▶ Exercise description
Find and copy every line of the material that contains the word "title", treating uppercase and lowercase as different.

▶ Records supplied

○ ○ ○ ○ ○ ○ ○

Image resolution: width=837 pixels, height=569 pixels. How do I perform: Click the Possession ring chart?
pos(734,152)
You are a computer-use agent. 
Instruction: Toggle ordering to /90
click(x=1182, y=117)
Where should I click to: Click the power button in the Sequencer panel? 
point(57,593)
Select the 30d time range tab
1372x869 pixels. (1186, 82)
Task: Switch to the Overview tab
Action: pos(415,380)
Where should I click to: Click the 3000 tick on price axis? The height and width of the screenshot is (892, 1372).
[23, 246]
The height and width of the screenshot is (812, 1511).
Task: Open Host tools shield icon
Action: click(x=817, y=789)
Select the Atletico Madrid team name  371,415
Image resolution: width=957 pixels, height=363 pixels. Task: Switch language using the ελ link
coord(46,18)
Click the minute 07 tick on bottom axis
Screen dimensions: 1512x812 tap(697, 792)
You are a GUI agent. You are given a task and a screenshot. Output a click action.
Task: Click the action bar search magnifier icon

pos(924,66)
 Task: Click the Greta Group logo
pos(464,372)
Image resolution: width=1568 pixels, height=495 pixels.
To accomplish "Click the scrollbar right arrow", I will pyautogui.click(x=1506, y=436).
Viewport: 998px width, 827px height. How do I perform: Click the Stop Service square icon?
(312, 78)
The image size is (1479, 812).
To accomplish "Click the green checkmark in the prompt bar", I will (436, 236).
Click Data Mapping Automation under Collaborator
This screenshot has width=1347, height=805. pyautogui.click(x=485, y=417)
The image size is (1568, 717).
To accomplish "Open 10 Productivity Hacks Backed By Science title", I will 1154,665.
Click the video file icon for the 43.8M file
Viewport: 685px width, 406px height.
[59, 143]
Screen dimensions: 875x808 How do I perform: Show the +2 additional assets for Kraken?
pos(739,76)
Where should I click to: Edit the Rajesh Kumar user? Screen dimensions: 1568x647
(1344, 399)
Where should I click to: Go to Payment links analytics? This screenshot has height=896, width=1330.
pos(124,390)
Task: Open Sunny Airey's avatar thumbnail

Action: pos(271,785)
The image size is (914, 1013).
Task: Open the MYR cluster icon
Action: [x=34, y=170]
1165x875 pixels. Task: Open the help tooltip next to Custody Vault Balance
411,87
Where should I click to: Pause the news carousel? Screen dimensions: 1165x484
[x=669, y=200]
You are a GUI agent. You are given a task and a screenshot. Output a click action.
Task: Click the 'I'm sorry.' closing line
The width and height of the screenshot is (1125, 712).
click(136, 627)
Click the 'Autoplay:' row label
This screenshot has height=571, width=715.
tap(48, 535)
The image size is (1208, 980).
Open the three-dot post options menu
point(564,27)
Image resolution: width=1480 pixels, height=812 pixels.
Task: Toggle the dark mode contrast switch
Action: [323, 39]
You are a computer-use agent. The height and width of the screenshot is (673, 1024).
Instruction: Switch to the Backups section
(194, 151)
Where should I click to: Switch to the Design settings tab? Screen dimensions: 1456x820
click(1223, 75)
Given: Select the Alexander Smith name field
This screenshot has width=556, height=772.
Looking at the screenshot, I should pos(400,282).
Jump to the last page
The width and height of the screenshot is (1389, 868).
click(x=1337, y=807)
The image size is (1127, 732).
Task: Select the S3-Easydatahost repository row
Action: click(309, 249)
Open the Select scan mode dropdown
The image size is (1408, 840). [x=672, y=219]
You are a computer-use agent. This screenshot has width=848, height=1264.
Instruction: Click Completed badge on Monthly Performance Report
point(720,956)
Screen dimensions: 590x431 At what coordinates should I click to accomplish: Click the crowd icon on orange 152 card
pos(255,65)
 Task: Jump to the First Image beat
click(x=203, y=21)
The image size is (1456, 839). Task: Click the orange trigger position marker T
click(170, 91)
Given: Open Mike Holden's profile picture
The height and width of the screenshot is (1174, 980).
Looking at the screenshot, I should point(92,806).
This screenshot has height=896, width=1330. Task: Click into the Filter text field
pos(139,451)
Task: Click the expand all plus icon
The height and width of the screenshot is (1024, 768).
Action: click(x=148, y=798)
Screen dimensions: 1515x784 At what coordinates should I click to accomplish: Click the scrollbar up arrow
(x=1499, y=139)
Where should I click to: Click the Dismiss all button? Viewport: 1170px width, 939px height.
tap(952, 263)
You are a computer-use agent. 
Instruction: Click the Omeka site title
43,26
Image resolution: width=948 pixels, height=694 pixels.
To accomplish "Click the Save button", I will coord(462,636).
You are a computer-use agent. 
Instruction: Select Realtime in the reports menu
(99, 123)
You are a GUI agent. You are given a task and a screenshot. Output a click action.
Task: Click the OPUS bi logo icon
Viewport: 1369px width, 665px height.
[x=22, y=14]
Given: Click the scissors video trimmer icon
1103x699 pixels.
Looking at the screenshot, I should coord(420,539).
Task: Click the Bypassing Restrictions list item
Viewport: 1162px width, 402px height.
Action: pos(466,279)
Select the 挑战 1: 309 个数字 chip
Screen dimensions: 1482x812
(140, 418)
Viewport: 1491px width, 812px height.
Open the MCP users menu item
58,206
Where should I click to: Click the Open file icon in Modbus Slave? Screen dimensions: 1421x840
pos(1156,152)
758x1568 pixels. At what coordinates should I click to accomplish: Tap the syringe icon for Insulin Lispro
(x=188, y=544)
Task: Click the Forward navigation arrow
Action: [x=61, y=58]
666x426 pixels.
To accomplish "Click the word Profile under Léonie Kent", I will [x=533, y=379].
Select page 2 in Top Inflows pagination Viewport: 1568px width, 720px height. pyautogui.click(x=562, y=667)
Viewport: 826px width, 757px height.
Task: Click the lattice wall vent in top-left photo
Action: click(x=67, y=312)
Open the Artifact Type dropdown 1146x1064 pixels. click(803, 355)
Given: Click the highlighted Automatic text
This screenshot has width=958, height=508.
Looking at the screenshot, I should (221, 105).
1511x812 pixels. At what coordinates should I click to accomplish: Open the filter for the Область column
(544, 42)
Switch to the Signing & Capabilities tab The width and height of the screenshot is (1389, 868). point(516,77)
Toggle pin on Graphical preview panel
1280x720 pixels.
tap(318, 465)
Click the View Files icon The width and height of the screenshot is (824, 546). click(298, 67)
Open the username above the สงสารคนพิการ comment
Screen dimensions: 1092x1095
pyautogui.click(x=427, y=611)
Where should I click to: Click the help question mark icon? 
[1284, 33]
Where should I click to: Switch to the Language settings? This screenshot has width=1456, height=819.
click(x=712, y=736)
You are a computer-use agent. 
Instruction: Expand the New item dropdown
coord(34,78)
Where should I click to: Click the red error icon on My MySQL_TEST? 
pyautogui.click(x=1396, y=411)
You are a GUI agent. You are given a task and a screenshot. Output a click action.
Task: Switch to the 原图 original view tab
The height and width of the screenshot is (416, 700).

○ ○ ○ ○ ○ ○ ○

▶ Output for this exercise
To accomplish "Open 10 Productivity Hacks Backed By Science title", I will 1154,665.
Instruction: Click the Omeka site title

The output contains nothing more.